▶ _Task material_:
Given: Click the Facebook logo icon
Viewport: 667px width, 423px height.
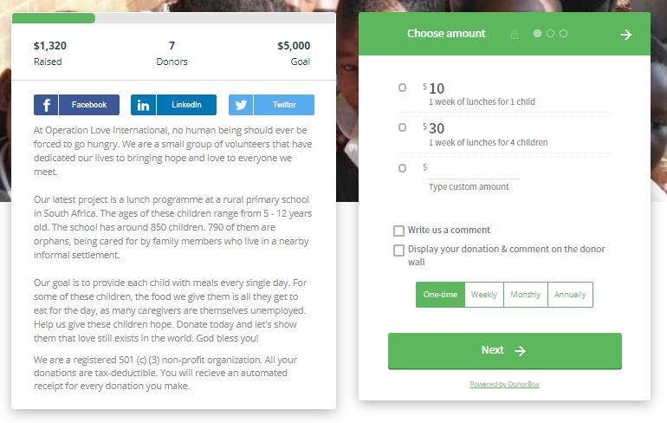Looking at the screenshot, I should pos(46,105).
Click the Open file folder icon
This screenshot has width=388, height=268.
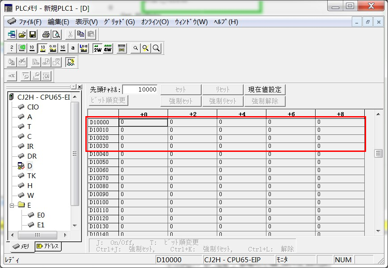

▶ _Brief_:
Format every line of the records above as a numbered list, skipping blank lines and leaving out the pictures.

▶ _Solution to this problem_:
1. Given: Click the Facebook logo icon
2. Viewport: 667px width, 423px height.
3. Looking at the screenshot, I should pos(46,105).
4. Click the Open file folder icon
5. This screenshot has width=388, height=268.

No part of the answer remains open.